**MATERIAL FOR THIS TASK**
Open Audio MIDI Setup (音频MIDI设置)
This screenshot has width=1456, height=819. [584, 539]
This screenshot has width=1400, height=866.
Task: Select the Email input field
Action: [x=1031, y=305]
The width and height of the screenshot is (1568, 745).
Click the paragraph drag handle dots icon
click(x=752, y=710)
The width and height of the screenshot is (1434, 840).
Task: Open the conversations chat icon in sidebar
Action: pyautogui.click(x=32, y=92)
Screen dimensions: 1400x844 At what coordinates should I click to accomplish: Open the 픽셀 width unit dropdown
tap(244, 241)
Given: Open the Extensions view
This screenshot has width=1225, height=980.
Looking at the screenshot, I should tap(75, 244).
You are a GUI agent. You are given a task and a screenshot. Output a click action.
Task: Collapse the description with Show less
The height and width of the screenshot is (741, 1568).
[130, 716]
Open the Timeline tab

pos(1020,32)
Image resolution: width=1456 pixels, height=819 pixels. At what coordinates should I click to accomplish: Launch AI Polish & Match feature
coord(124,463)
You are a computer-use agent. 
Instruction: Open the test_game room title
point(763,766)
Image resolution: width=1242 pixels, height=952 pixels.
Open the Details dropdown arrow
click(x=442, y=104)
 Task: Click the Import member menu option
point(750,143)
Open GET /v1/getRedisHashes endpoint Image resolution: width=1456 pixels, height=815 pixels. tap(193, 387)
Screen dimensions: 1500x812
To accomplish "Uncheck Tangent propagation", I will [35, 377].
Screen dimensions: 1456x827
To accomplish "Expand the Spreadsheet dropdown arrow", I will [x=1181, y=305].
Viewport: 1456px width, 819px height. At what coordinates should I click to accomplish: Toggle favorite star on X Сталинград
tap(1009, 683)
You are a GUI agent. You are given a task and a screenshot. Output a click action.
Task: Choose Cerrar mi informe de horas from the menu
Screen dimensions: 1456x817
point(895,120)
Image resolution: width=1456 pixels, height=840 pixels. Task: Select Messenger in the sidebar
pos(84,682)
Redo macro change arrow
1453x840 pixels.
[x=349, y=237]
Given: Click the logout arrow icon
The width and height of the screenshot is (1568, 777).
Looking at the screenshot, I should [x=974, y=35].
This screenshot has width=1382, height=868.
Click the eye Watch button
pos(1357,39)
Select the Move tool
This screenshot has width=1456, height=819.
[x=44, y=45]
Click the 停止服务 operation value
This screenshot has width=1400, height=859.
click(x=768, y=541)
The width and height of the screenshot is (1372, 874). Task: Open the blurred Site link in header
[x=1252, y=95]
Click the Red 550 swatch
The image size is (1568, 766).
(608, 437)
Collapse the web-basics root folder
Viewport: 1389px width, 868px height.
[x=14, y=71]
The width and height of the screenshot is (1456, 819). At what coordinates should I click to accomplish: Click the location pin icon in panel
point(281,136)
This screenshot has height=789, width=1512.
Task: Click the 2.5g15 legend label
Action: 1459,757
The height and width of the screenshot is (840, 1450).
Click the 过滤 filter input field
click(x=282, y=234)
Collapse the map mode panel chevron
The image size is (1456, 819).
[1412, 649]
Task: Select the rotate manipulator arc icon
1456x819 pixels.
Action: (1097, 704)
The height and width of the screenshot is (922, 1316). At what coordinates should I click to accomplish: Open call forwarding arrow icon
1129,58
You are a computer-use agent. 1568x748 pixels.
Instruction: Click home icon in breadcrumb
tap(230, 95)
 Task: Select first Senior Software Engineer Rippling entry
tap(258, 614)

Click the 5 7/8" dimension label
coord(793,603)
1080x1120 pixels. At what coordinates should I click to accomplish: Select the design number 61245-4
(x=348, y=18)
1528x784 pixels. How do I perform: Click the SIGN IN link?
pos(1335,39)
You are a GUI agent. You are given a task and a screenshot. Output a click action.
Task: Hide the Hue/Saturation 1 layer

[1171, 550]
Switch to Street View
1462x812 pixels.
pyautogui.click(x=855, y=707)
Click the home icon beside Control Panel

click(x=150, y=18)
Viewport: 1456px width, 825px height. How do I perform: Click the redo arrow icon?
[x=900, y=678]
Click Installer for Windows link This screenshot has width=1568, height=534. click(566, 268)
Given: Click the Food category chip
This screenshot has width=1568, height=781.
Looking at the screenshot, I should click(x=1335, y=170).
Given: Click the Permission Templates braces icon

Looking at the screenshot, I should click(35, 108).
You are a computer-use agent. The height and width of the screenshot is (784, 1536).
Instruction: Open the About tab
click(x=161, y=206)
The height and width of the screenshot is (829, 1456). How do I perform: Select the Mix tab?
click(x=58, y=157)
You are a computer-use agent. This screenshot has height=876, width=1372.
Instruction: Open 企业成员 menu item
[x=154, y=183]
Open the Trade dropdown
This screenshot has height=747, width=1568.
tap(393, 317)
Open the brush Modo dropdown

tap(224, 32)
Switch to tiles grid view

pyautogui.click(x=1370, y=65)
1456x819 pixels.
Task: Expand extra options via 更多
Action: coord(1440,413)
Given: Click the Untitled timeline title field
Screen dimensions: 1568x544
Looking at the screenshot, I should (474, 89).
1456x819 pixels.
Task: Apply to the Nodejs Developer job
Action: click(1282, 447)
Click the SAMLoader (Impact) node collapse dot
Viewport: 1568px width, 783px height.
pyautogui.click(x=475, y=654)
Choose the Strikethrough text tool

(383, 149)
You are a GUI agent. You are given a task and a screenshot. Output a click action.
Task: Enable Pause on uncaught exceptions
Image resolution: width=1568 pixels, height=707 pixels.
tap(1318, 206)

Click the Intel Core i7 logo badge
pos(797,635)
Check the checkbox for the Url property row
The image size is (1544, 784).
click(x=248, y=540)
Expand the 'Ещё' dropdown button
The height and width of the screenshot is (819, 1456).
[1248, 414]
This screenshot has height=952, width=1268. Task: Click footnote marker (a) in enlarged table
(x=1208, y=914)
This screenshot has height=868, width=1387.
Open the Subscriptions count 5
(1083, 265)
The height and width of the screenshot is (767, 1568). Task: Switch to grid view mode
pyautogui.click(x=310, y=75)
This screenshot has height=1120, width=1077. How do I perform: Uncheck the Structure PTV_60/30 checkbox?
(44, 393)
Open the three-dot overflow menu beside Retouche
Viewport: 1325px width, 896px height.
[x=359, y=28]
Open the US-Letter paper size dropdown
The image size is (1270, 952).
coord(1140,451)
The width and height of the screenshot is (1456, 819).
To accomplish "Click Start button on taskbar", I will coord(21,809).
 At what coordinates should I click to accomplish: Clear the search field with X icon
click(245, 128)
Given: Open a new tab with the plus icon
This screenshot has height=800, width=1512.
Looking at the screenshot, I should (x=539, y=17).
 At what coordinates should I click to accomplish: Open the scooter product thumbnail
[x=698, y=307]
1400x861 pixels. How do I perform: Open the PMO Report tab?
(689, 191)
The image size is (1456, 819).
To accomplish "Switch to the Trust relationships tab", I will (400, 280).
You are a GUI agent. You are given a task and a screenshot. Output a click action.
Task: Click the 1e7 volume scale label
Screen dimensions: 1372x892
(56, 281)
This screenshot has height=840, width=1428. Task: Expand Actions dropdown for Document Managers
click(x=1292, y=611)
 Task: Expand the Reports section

**TASK GOAL**
Every entry must appear again in the answer, exactly as written.

**SOLVED EXERCISE**
Open Audio MIDI Setup (音频MIDI设置)
This screenshot has width=1456, height=819. [584, 539]
This screenshot has width=1400, height=866.
Task: Select the Email input field
Action: [x=1031, y=305]
The width and height of the screenshot is (1568, 745).
Click the paragraph drag handle dots icon
click(x=752, y=710)
The width and height of the screenshot is (1434, 840).
Task: Open the conversations chat icon in sidebar
Action: pyautogui.click(x=32, y=92)
Screen dimensions: 1400x844 At what coordinates should I click to accomplish: Open the 픽셀 width unit dropdown
tap(244, 241)
Given: Open the Extensions view
This screenshot has width=1225, height=980.
Looking at the screenshot, I should tap(75, 244).
You are a GUI agent. You are given a task and a screenshot. Output a click action.
Task: Collapse the description with Show less
The height and width of the screenshot is (741, 1568).
[130, 716]
Open the Timeline tab

pos(1020,32)
Image resolution: width=1456 pixels, height=819 pixels. At what coordinates should I click to accomplish: Launch AI Polish & Match feature
coord(124,463)
You are a computer-use agent. 
Instruction: Open the test_game room title
point(763,766)
Image resolution: width=1242 pixels, height=952 pixels.
Open the Details dropdown arrow
click(x=442, y=104)
 Task: Click the Import member menu option
point(750,143)
Open GET /v1/getRedisHashes endpoint Image resolution: width=1456 pixels, height=815 pixels. tap(193, 387)
Screen dimensions: 1500x812
To accomplish "Uncheck Tangent propagation", I will [35, 377].
Screen dimensions: 1456x827
To accomplish "Expand the Spreadsheet dropdown arrow", I will [x=1181, y=305].
Viewport: 1456px width, 819px height. At what coordinates should I click to accomplish: Toggle favorite star on X Сталинград
tap(1009, 683)
You are a GUI agent. You are given a task and a screenshot. Output a click action.
Task: Choose Cerrar mi informe de horas from the menu
Screen dimensions: 1456x817
point(895,120)
Image resolution: width=1456 pixels, height=840 pixels. Task: Select Messenger in the sidebar
pos(84,682)
Redo macro change arrow
1453x840 pixels.
[x=349, y=237]
Given: Click the logout arrow icon
The width and height of the screenshot is (1568, 777).
Looking at the screenshot, I should [x=974, y=35].
This screenshot has width=1382, height=868.
Click the eye Watch button
pos(1357,39)
Select the Move tool
This screenshot has width=1456, height=819.
[x=44, y=45]
Click the 停止服务 operation value
This screenshot has width=1400, height=859.
click(x=768, y=541)
The width and height of the screenshot is (1372, 874). Task: Open the blurred Site link in header
[x=1252, y=95]
Click the Red 550 swatch
The image size is (1568, 766).
(608, 437)
Collapse the web-basics root folder
Viewport: 1389px width, 868px height.
[x=14, y=71]
The width and height of the screenshot is (1456, 819). At what coordinates should I click to accomplish: Click the location pin icon in panel
point(281,136)
This screenshot has height=789, width=1512.
Task: Click the 2.5g15 legend label
Action: 1459,757
The height and width of the screenshot is (840, 1450).
Click the 过滤 filter input field
click(x=282, y=234)
Collapse the map mode panel chevron
The image size is (1456, 819).
[1412, 649]
Task: Select the rotate manipulator arc icon
1456x819 pixels.
Action: (1097, 704)
The height and width of the screenshot is (922, 1316). At what coordinates should I click to accomplish: Open call forwarding arrow icon
1129,58
You are a computer-use agent. 1568x748 pixels.
Instruction: Click home icon in breadcrumb
tap(230, 95)
 Task: Select first Senior Software Engineer Rippling entry
tap(258, 614)

Click the 5 7/8" dimension label
coord(793,603)
1080x1120 pixels. At what coordinates should I click to accomplish: Select the design number 61245-4
(x=348, y=18)
1528x784 pixels. How do I perform: Click the SIGN IN link?
pos(1335,39)
You are a GUI agent. You are given a task and a screenshot. Output a click action.
Task: Hide the Hue/Saturation 1 layer

[1171, 550]
Switch to Street View
1462x812 pixels.
pyautogui.click(x=855, y=707)
Click the home icon beside Control Panel

click(x=150, y=18)
Viewport: 1456px width, 825px height. How do I perform: Click the redo arrow icon?
[x=900, y=678]
Click Installer for Windows link This screenshot has width=1568, height=534. click(566, 268)
Given: Click the Food category chip
This screenshot has width=1568, height=781.
Looking at the screenshot, I should click(x=1335, y=170).
Given: Click the Permission Templates braces icon

Looking at the screenshot, I should click(35, 108).
You are a computer-use agent. The height and width of the screenshot is (784, 1536).
Instruction: Open the About tab
click(x=161, y=206)
The height and width of the screenshot is (829, 1456). How do I perform: Select the Mix tab?
click(x=58, y=157)
You are a computer-use agent. This screenshot has height=876, width=1372.
Instruction: Open 企业成员 menu item
[x=154, y=183]
Open the Trade dropdown
This screenshot has height=747, width=1568.
tap(393, 317)
Open the brush Modo dropdown

tap(224, 32)
Switch to tiles grid view

pyautogui.click(x=1370, y=65)
1456x819 pixels.
Task: Expand extra options via 更多
Action: coord(1440,413)
Given: Click the Untitled timeline title field
Screen dimensions: 1568x544
Looking at the screenshot, I should (474, 89).
1456x819 pixels.
Task: Apply to the Nodejs Developer job
Action: click(1282, 447)
Click the SAMLoader (Impact) node collapse dot
Viewport: 1568px width, 783px height.
pyautogui.click(x=475, y=654)
Choose the Strikethrough text tool

(383, 149)
You are a GUI agent. You are given a task and a screenshot. Output a click action.
Task: Enable Pause on uncaught exceptions
Image resolution: width=1568 pixels, height=707 pixels.
tap(1318, 206)

Click the Intel Core i7 logo badge
pos(797,635)
Check the checkbox for the Url property row
The image size is (1544, 784).
click(x=248, y=540)
Expand the 'Ещё' dropdown button
The height and width of the screenshot is (819, 1456).
[1248, 414]
This screenshot has height=952, width=1268. Task: Click footnote marker (a) in enlarged table
(x=1208, y=914)
This screenshot has height=868, width=1387.
Open the Subscriptions count 5
(1083, 265)
The height and width of the screenshot is (767, 1568). Task: Switch to grid view mode
pyautogui.click(x=310, y=75)
This screenshot has height=1120, width=1077. How do I perform: Uncheck the Structure PTV_60/30 checkbox?
(44, 393)
Open the three-dot overflow menu beside Retouche
Viewport: 1325px width, 896px height.
[x=359, y=28]
Open the US-Letter paper size dropdown
The image size is (1270, 952).
coord(1140,451)
The width and height of the screenshot is (1456, 819).
To accomplish "Click Start button on taskbar", I will coord(21,809).
 At what coordinates should I click to accomplish: Clear the search field with X icon
click(245, 128)
Given: Open a new tab with the plus icon
This screenshot has height=800, width=1512.
Looking at the screenshot, I should (x=539, y=17).
 At what coordinates should I click to accomplish: Open the scooter product thumbnail
[x=698, y=307]
1400x861 pixels. How do I perform: Open the PMO Report tab?
(689, 191)
The image size is (1456, 819).
To accomplish "Switch to the Trust relationships tab", I will (400, 280).
You are a GUI agent. You are given a task and a screenshot. Output a click action.
Task: Click the 1e7 volume scale label
Screen dimensions: 1372x892
(56, 281)
This screenshot has height=840, width=1428. Task: Expand Actions dropdown for Document Managers
click(x=1292, y=611)
 Task: Expand the Reports section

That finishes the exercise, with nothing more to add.